[Activity] What you return should be every line of the material, unchanged.

[Extracted records]
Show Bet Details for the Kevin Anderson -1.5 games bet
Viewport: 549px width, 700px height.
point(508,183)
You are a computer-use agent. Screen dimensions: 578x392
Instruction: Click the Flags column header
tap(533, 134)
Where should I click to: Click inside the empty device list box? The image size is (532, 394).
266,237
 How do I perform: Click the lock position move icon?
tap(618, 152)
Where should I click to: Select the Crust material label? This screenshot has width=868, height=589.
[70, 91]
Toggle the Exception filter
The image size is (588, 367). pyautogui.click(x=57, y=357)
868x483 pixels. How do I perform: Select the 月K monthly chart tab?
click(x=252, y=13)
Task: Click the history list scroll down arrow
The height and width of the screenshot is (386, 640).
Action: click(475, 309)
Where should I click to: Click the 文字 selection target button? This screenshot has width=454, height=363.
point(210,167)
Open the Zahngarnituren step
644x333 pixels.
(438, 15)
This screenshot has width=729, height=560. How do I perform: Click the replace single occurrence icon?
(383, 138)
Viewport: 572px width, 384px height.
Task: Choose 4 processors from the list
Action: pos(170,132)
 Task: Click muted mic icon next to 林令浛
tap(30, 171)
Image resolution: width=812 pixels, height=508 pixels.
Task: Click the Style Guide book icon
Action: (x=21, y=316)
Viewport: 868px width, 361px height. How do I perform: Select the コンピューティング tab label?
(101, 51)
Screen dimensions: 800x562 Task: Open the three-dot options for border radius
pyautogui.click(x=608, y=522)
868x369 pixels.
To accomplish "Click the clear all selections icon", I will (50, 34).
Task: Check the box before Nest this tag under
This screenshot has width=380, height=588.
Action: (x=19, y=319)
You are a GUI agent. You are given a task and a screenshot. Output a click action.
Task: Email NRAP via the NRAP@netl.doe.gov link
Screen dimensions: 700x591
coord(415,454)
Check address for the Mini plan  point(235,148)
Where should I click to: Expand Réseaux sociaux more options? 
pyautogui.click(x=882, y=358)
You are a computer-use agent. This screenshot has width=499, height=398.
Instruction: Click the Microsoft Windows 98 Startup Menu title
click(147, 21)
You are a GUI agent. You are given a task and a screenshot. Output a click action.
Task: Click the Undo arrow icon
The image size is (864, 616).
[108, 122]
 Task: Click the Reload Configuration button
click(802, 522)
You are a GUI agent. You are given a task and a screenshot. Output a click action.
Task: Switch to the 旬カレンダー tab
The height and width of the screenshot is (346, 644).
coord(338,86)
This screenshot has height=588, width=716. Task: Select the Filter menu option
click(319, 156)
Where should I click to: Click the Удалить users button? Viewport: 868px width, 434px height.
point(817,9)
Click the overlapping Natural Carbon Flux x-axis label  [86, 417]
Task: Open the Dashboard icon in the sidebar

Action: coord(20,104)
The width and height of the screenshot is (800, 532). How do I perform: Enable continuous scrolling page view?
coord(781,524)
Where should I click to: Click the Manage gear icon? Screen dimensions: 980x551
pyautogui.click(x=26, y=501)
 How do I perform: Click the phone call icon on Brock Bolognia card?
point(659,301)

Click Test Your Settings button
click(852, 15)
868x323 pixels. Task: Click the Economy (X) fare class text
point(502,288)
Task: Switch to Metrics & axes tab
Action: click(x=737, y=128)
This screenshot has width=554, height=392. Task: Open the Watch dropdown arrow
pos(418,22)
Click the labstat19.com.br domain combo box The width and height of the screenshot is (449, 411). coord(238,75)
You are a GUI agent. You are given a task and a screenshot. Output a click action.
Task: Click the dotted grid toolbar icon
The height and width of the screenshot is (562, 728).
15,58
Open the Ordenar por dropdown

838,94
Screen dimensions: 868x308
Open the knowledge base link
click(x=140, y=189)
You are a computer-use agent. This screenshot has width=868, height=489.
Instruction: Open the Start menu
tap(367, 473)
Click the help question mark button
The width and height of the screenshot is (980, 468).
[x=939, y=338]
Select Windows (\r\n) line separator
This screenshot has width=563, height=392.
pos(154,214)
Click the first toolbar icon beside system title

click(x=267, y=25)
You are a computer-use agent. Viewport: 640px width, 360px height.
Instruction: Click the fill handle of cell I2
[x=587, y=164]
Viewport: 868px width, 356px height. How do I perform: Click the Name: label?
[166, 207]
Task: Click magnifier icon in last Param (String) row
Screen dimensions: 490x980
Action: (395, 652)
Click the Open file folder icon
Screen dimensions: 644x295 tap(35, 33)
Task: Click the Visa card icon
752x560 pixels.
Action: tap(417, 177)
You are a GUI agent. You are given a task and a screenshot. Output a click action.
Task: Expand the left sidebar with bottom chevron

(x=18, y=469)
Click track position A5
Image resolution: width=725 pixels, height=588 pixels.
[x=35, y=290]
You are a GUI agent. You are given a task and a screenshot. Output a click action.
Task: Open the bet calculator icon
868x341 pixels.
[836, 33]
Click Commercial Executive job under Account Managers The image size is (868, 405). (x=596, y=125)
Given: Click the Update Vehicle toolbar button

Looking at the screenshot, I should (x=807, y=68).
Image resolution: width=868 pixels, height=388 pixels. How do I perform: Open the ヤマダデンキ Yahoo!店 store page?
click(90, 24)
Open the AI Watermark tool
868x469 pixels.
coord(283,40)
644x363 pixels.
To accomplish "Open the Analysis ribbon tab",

[Reply to the exercise]
Show Bet Details for the Kevin Anderson -1.5 games bet
Viewport: 549px width, 700px height.
point(508,183)
You are a computer-use agent. Screen dimensions: 578x392
Instruction: Click the Flags column header
tap(533, 134)
Where should I click to: Click inside the empty device list box? The image size is (532, 394).
266,237
 How do I perform: Click the lock position move icon?
tap(618, 152)
Where should I click to: Select the Crust material label? This screenshot has width=868, height=589.
[70, 91]
Toggle the Exception filter
The image size is (588, 367). pyautogui.click(x=57, y=357)
868x483 pixels. How do I perform: Select the 月K monthly chart tab?
click(x=252, y=13)
Task: Click the history list scroll down arrow
The height and width of the screenshot is (386, 640).
Action: click(475, 309)
Where should I click to: Click the 文字 selection target button? This screenshot has width=454, height=363.
point(210,167)
Open the Zahngarnituren step
644x333 pixels.
(438, 15)
This screenshot has width=729, height=560. How do I perform: Click the replace single occurrence icon?
(383, 138)
Viewport: 572px width, 384px height.
Task: Choose 4 processors from the list
Action: pos(170,132)
 Task: Click muted mic icon next to 林令浛
tap(30, 171)
Image resolution: width=812 pixels, height=508 pixels.
Task: Click the Style Guide book icon
Action: (x=21, y=316)
Viewport: 868px width, 361px height. How do I perform: Select the コンピューティング tab label?
(101, 51)
Screen dimensions: 800x562 Task: Open the three-dot options for border radius
pyautogui.click(x=608, y=522)
868x369 pixels.
To accomplish "Click the clear all selections icon", I will (50, 34).
Task: Check the box before Nest this tag under
This screenshot has width=380, height=588.
Action: (x=19, y=319)
You are a GUI agent. You are given a task and a screenshot. Output a click action.
Task: Email NRAP via the NRAP@netl.doe.gov link
Screen dimensions: 700x591
coord(415,454)
Check address for the Mini plan  point(235,148)
Where should I click to: Expand Réseaux sociaux more options? 
pyautogui.click(x=882, y=358)
You are a computer-use agent. This screenshot has width=499, height=398.
Instruction: Click the Microsoft Windows 98 Startup Menu title
click(147, 21)
You are a GUI agent. You are given a task and a screenshot. Output a click action.
Task: Click the Undo arrow icon
The image size is (864, 616).
[108, 122]
 Task: Click the Reload Configuration button
click(802, 522)
You are a GUI agent. You are given a task and a screenshot. Output a click action.
Task: Switch to the 旬カレンダー tab
The height and width of the screenshot is (346, 644).
coord(338,86)
This screenshot has height=588, width=716. Task: Select the Filter menu option
click(319, 156)
Where should I click to: Click the Удалить users button? Viewport: 868px width, 434px height.
point(817,9)
Click the overlapping Natural Carbon Flux x-axis label  [86, 417]
Task: Open the Dashboard icon in the sidebar

Action: coord(20,104)
The width and height of the screenshot is (800, 532). How do I perform: Enable continuous scrolling page view?
coord(781,524)
Where should I click to: Click the Manage gear icon? Screen dimensions: 980x551
pyautogui.click(x=26, y=501)
 How do I perform: Click the phone call icon on Brock Bolognia card?
point(659,301)

Click Test Your Settings button
click(852, 15)
868x323 pixels. Task: Click the Economy (X) fare class text
point(502,288)
Task: Switch to Metrics & axes tab
Action: click(x=737, y=128)
This screenshot has width=554, height=392. Task: Open the Watch dropdown arrow
pos(418,22)
Click the labstat19.com.br domain combo box The width and height of the screenshot is (449, 411). coord(238,75)
You are a GUI agent. You are given a task and a screenshot. Output a click action.
Task: Click the dotted grid toolbar icon
The height and width of the screenshot is (562, 728).
15,58
Open the Ordenar por dropdown

838,94
Screen dimensions: 868x308
Open the knowledge base link
click(x=140, y=189)
You are a computer-use agent. This screenshot has width=868, height=489.
Instruction: Open the Start menu
tap(367, 473)
Click the help question mark button
The width and height of the screenshot is (980, 468).
[x=939, y=338]
Select Windows (\r\n) line separator
This screenshot has width=563, height=392.
pos(154,214)
Click the first toolbar icon beside system title

click(x=267, y=25)
You are a computer-use agent. Viewport: 640px width, 360px height.
Instruction: Click the fill handle of cell I2
[x=587, y=164]
Viewport: 868px width, 356px height. How do I perform: Click the Name: label?
[166, 207]
Task: Click magnifier icon in last Param (String) row
Screen dimensions: 490x980
Action: (395, 652)
Click the Open file folder icon
Screen dimensions: 644x295 tap(35, 33)
Task: Click the Visa card icon
752x560 pixels.
Action: tap(417, 177)
You are a GUI agent. You are given a task and a screenshot. Output a click action.
Task: Expand the left sidebar with bottom chevron

(x=18, y=469)
Click track position A5
Image resolution: width=725 pixels, height=588 pixels.
[x=35, y=290]
You are a GUI agent. You are given a task and a screenshot. Output a click action.
Task: Open the bet calculator icon
868x341 pixels.
[836, 33]
Click Commercial Executive job under Account Managers The image size is (868, 405). (x=596, y=125)
Given: Click the Update Vehicle toolbar button

Looking at the screenshot, I should (x=807, y=68).
Image resolution: width=868 pixels, height=388 pixels. How do I perform: Open the ヤマダデンキ Yahoo!店 store page?
click(90, 24)
Open the AI Watermark tool
868x469 pixels.
coord(283,40)
644x363 pixels.
To accomplish "Open the Analysis ribbon tab",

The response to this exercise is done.